(Saved entries)
###
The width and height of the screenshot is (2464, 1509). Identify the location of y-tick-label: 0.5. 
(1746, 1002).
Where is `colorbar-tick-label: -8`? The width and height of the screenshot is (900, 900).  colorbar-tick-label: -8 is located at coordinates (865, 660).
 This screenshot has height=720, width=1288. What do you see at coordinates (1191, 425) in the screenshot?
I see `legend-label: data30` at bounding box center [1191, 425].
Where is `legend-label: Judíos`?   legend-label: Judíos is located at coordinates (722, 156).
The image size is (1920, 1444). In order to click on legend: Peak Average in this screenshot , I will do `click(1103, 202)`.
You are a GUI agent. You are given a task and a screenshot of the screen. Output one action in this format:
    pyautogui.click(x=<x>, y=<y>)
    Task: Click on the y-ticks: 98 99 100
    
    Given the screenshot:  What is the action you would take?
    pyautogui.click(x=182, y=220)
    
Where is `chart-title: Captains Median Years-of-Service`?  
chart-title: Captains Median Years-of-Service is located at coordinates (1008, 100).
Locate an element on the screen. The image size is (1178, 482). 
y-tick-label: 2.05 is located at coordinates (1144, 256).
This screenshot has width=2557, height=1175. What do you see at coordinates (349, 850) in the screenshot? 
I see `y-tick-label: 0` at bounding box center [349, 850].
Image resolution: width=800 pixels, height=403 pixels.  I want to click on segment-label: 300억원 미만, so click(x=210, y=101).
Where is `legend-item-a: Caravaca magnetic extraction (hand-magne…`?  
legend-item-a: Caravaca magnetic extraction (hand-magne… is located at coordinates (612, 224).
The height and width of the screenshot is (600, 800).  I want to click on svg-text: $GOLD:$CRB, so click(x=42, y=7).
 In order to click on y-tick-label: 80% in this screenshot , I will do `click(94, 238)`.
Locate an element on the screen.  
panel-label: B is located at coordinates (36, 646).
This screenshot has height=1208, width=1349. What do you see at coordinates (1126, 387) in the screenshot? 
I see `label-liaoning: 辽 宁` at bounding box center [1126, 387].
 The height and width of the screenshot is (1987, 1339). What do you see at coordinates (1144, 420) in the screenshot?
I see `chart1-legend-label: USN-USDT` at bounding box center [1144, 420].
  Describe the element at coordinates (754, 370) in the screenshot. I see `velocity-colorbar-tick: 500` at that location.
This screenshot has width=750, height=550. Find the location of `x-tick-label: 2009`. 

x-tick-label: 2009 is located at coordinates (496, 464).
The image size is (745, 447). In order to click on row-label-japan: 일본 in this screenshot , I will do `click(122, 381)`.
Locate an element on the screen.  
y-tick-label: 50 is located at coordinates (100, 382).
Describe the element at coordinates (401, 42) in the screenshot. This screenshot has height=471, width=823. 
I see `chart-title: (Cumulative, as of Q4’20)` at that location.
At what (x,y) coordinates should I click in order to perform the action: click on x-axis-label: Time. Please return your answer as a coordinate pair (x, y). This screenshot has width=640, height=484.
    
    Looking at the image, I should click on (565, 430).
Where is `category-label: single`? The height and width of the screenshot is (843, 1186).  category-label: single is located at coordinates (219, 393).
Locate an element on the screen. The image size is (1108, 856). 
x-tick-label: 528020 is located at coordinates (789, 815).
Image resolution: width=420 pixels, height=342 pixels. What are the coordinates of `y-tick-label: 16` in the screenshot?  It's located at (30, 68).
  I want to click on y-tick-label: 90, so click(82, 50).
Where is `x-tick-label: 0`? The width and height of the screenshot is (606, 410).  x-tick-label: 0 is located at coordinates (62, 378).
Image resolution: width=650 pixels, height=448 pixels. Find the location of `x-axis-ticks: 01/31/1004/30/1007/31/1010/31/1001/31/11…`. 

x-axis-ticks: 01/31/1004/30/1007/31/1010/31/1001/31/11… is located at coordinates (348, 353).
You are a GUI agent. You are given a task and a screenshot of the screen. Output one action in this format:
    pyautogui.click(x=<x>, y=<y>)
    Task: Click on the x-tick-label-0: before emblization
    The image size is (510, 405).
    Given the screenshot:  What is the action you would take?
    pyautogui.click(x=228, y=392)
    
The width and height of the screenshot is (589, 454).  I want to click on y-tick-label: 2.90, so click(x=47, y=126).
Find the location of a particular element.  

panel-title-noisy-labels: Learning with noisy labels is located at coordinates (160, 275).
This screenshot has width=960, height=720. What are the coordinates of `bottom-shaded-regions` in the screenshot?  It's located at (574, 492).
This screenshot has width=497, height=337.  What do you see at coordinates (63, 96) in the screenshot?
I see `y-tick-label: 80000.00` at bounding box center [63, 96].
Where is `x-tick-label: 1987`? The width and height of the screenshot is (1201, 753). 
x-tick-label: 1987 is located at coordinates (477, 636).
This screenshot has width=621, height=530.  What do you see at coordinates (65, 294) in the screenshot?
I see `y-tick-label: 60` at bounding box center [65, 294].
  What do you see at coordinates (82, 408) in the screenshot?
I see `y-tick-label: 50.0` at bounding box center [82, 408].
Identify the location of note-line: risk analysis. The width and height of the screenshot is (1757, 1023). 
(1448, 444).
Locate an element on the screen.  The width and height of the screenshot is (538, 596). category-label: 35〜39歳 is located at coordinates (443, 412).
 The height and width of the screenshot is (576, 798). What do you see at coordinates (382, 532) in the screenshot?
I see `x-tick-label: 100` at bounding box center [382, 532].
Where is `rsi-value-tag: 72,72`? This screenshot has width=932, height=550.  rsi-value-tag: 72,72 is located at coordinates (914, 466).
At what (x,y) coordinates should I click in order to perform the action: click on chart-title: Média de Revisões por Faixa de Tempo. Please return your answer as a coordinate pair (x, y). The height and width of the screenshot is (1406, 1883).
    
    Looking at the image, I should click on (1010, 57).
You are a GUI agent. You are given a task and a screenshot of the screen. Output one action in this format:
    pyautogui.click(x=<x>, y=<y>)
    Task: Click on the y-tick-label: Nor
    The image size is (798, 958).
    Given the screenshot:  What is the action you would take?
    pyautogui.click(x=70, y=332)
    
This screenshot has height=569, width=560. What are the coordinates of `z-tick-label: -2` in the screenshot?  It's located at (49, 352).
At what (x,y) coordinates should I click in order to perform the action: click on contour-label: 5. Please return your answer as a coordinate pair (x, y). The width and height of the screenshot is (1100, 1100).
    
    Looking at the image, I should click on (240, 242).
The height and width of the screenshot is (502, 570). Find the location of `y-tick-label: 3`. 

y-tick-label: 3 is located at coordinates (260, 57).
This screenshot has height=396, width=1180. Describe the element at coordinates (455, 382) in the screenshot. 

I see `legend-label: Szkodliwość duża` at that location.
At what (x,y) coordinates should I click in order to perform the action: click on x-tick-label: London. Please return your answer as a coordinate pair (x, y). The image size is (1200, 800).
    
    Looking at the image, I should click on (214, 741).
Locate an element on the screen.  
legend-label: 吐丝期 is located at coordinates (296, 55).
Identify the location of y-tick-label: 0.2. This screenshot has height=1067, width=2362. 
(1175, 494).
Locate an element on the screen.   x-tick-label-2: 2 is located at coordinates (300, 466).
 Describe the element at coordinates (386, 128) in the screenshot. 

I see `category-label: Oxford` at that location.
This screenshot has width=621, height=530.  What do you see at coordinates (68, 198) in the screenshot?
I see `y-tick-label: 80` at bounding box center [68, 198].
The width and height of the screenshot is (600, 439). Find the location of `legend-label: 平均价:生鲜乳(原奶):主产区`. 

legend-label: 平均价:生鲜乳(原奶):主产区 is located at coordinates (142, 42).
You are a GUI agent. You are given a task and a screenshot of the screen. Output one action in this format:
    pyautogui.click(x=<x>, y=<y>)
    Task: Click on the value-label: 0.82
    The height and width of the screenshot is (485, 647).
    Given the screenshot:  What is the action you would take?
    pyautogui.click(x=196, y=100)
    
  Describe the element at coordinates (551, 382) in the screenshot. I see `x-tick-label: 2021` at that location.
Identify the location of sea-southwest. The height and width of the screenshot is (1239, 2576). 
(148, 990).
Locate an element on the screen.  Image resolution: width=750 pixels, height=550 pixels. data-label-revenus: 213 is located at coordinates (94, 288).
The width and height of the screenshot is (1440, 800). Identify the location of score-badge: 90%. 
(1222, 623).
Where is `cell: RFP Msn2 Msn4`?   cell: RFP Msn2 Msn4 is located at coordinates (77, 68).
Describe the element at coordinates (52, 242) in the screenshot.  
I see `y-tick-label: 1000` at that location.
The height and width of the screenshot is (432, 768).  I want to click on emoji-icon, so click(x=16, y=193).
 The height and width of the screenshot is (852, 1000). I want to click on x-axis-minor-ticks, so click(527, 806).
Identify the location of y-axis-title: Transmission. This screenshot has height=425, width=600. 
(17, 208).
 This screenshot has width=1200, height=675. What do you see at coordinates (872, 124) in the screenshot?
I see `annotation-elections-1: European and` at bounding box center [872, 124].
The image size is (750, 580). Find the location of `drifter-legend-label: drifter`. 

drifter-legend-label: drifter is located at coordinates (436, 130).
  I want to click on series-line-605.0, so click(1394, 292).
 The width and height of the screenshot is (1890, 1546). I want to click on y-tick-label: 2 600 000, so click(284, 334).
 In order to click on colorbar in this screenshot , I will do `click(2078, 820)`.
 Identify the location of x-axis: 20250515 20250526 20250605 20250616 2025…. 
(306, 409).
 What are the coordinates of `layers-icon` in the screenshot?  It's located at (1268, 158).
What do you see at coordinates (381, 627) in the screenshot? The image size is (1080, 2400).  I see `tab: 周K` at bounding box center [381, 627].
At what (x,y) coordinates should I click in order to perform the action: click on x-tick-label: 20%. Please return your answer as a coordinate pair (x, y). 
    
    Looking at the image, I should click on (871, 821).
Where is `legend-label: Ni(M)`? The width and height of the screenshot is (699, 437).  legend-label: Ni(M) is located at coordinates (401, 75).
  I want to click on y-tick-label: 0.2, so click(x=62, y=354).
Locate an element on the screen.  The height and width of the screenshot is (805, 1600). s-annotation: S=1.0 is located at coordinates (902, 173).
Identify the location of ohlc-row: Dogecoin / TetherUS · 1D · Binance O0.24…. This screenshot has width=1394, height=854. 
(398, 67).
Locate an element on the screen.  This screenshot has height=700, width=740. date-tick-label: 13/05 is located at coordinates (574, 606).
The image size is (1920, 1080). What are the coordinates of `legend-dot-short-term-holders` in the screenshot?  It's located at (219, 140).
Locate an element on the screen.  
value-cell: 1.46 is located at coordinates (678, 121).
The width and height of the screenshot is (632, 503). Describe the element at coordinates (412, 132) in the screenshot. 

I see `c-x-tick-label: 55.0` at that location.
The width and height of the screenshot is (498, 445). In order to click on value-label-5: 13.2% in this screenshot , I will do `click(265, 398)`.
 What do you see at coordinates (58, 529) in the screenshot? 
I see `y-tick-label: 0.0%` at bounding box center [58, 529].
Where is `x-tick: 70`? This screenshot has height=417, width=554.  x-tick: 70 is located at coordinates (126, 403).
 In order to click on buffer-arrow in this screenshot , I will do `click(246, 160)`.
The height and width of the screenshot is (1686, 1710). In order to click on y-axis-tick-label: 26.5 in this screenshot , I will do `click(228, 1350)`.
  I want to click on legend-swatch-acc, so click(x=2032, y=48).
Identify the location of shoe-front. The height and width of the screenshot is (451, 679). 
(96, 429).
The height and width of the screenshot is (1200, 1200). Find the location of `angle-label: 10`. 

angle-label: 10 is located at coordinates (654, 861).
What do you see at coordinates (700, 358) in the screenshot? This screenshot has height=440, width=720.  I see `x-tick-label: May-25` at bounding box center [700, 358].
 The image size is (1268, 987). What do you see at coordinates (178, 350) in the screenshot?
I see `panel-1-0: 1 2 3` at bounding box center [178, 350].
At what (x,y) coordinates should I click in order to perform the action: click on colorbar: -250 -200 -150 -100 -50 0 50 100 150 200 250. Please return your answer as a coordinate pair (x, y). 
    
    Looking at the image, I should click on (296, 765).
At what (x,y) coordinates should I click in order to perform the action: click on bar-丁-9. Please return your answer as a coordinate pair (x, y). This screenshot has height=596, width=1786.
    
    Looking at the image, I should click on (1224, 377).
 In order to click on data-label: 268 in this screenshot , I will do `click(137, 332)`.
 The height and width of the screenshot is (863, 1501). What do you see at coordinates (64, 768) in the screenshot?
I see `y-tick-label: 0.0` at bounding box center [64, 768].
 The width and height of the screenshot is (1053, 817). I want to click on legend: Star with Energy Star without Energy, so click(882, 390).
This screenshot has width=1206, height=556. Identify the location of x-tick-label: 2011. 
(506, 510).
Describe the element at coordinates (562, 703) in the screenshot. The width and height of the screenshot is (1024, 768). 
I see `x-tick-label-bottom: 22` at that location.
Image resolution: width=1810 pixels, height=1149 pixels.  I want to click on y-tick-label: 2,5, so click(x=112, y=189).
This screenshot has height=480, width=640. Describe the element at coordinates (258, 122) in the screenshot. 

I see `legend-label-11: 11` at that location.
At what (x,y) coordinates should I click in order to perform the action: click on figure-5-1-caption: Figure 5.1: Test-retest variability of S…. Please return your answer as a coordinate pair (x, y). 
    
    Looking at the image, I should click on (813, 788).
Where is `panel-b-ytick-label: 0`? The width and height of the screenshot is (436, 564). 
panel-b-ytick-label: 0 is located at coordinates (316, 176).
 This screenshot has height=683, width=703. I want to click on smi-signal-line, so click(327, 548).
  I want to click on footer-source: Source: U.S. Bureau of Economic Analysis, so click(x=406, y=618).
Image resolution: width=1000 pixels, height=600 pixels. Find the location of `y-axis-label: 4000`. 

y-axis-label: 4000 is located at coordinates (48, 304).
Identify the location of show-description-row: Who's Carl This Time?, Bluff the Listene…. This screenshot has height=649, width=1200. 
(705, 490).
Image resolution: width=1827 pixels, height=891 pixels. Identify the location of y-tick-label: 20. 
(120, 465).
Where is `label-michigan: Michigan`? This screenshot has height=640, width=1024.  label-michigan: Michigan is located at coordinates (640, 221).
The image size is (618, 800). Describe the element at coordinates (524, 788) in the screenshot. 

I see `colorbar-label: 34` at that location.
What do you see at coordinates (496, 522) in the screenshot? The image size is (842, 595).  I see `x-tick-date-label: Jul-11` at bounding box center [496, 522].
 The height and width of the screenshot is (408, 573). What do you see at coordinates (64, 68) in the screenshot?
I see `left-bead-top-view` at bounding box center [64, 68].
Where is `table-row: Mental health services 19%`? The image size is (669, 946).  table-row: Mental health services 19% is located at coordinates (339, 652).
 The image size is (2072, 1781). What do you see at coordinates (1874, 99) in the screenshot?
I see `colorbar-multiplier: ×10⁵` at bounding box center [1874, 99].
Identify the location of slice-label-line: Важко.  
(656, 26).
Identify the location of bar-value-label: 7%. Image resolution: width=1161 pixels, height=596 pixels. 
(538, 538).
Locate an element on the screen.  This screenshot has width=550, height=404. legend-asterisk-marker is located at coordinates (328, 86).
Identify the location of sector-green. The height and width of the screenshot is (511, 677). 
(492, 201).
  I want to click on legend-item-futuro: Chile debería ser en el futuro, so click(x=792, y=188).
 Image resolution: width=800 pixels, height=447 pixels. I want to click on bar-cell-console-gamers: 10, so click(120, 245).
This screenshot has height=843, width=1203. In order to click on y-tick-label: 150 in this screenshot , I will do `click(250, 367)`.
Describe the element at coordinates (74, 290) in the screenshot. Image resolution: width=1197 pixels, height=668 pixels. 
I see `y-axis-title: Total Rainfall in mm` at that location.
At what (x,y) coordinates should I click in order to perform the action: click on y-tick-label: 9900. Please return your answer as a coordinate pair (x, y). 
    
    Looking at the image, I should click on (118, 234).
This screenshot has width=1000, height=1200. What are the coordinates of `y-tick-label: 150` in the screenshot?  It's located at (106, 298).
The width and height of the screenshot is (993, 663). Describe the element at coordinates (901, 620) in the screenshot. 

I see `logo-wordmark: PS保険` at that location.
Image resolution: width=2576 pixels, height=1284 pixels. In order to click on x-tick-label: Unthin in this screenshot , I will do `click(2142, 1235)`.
###
▸ **Task directions**: Starting at the beginning of the records and ending at the line containing "(1746, 1002).", write those lines out again with their requests. Add -112 to every coordinate in the answers.

▸ **Written response**:
The width and height of the screenshot is (2464, 1509). Identify the location of y-tick-label: 0.5. 
(1634, 890).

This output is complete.